* [What needs to be done]: Reproduce, unaltered, the line with "Task: Click the yellow traffic light button" along with every line that follows it in the records, up to the last.

* [Source records]:
━━━

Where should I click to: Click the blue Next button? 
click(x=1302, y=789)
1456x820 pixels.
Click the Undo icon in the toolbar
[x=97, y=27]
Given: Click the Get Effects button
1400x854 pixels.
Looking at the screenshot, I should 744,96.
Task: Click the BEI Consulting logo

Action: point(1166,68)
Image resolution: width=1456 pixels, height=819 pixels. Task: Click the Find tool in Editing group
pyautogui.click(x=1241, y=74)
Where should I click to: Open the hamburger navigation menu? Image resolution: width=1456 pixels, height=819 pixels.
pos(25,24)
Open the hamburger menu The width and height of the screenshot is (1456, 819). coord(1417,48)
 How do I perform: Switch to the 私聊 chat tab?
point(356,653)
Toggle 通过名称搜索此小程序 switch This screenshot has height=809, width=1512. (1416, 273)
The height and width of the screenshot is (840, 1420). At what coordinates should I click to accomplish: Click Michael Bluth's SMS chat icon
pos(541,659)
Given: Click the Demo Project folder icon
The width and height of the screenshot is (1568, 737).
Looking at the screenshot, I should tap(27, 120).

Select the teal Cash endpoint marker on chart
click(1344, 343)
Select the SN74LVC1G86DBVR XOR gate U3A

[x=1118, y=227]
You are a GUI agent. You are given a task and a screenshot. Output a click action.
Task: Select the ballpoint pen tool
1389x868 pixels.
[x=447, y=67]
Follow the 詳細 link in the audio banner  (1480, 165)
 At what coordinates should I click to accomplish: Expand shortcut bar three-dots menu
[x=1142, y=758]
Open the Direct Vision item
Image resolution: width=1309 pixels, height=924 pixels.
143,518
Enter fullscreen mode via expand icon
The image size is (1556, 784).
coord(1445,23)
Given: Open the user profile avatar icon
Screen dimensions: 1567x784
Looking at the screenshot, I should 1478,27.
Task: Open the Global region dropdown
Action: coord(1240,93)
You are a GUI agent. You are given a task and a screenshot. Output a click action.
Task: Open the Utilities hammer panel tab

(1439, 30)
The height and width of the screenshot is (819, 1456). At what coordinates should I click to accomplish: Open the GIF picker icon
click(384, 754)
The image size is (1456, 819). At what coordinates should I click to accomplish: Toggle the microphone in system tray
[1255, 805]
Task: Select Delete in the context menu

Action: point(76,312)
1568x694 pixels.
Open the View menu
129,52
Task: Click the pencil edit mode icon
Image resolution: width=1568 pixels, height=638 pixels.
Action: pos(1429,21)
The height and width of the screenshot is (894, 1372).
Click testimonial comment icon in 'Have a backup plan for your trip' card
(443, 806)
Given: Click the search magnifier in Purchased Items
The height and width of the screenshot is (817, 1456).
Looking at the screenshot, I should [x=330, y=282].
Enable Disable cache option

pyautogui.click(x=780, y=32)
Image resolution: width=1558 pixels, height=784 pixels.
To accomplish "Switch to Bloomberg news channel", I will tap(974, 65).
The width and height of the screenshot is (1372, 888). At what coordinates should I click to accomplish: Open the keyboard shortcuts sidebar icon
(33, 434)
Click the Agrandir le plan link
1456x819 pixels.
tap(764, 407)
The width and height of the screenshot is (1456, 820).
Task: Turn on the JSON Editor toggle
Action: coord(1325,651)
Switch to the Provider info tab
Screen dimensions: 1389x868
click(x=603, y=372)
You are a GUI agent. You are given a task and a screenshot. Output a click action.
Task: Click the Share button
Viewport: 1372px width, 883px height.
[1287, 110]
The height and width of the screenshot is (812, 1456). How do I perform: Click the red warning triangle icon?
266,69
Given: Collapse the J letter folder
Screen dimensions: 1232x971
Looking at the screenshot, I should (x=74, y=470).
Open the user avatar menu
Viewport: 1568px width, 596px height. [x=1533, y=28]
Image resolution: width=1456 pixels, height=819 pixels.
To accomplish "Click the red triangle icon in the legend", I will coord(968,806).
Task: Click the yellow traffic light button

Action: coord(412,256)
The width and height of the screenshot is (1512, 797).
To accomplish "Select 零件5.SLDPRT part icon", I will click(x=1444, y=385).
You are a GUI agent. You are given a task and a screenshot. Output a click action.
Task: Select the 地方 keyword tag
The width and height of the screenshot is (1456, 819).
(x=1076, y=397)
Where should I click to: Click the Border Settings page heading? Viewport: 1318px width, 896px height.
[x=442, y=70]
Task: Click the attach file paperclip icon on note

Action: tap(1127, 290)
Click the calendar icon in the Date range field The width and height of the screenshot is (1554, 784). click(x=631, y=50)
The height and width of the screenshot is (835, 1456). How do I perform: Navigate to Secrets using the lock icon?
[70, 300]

━━━

* [Exercise output]:
Task: Click the yellow traffic light button

Action: coord(412,256)
The width and height of the screenshot is (1512, 797).
To accomplish "Select 零件5.SLDPRT part icon", I will click(x=1444, y=385).
You are a GUI agent. You are given a task and a screenshot. Output a click action.
Task: Select the 地方 keyword tag
The width and height of the screenshot is (1456, 819).
(x=1076, y=397)
Where should I click to: Click the Border Settings page heading? Viewport: 1318px width, 896px height.
[x=442, y=70]
Task: Click the attach file paperclip icon on note

Action: tap(1127, 290)
Click the calendar icon in the Date range field The width and height of the screenshot is (1554, 784). click(x=631, y=50)
The height and width of the screenshot is (835, 1456). How do I perform: Navigate to Secrets using the lock icon?
[70, 300]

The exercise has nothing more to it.